One must also consider the electro mechanical aspects that start from the power houses where the turbines are installed and made to rotate. Experts in the field tell us that the acquisition process and evaluation of the technical competence ought to be assessed in line with international technical standards. This is in terms of satisfying the technical specifications, durability, compatibility with the existing systems and the quality of transmission lines and transformers.
These technical and complex acquisitions often provide leeway for corruption and malpractice, particularly in developing countries where there is little exposure to the competent preparation and evaluation of tender documents. Unfortunately, the impact of the poor performance of transmission equipment is usually sustained by the poor clients who have no means of voiding their complaints. Their only option is to request that the power monopolies rectify the shortages by reporting to one of the local radio stations or the public relations department of the corporations.
The boring reply is what every client already knows deep down. There is an overgrown tree with its branches contacting the transmission lines or the aging lines and their incompatibility with the growth in power demand.
In many cases, the complaints are thrown back in the face of clients. Never has there been a case where the corporation has admitted its weakness in the selection and purchase of its equipment.
But, truth always reveals itself. We are now learning that the Federal Ethics & Anti-Corruption Commission (FEACC) is casting its nets to catch the suspected fish, so to speak. A recent revelation involved the acquisition of electric equipment, where the tender was shrouded in the glittery papers of corruption and bureaucratic malpractices.
We can never be sure how genuine are government’s purchases and acquisitions in other public organisations are. Corrupt acquisitions are not only the causes for waste of capital, but also have an adverse socio-economic impact on the country.

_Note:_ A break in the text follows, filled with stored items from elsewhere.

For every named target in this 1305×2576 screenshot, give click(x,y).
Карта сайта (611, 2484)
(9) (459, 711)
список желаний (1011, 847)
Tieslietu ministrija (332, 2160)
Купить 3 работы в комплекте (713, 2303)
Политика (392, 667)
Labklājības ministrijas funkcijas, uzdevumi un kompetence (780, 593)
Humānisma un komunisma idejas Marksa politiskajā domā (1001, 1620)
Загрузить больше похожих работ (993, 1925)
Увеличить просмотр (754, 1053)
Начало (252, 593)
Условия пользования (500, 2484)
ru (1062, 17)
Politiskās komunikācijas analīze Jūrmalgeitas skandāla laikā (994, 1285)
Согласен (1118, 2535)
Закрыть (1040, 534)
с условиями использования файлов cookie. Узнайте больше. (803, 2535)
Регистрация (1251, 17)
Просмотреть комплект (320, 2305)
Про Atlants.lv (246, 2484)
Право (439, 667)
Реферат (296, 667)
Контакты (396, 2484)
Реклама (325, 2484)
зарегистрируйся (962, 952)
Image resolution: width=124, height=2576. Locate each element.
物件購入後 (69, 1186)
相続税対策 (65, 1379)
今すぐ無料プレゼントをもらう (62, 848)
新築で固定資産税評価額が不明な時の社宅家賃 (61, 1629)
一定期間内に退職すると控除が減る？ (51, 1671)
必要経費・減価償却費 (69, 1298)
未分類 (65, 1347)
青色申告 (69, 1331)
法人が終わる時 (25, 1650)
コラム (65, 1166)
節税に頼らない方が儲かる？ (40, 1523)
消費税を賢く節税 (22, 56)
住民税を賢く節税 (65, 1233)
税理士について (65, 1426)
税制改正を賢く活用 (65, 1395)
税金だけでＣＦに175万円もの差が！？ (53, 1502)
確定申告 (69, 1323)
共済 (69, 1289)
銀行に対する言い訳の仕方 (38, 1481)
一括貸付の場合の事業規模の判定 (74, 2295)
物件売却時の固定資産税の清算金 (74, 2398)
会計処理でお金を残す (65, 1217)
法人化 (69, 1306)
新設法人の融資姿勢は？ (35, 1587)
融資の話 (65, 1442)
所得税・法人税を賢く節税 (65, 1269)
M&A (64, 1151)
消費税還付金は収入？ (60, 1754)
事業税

Time and again, complaints have been placed by small scale industries – informal businesses, bars and restaurants – whose income depends entirely on the constant supply of electricity. In some arid zones where the temperature becomes unbearable, cold drinks and frozen medicines are inconceivable. Bartenders and other staff engaged in related business are rendered idle.
Under such circumstances, the monopoly replies the same rehearsed answers to any complaints raised. It is either the lines need some kind of repair or replacement or there is a fallen tree or stolen metal pole, which is the culprit.
Incidentally, I learnt with much surprise that one concrete pale costs 20,000 Br. I counted the concrete poles left on the ground besides the road next to Lazarist Mission and figured out that about 200,000 Br worth of poles have been lying for several years, covered by grass and other under growth.
It is technically possible to allow certain margin for error in planning, which may result in the excess of poles or shortages for that matter. Assuming that each pole line has on interval of 50m, 12 poles could cover a distance of at least 600m, which is long enough to permit some discrepancies in planning. Even then, the same manpower and truck could have taken it back to the respective warehouses.
With the number of Arba Minch University graduates rising each year, there could be a glimmer of hope in the not too distant future in realising earnest service that could bring the dream of economic integration between neighbouring nations in this part of Africa.
Perhaps, Ethiopia’s export of electricity to neighboring countries, like south Sudan and even Eritrea, could be one of the shortest and fastest ways to realising economic integration between African countries. This is a dream that could one day be realised.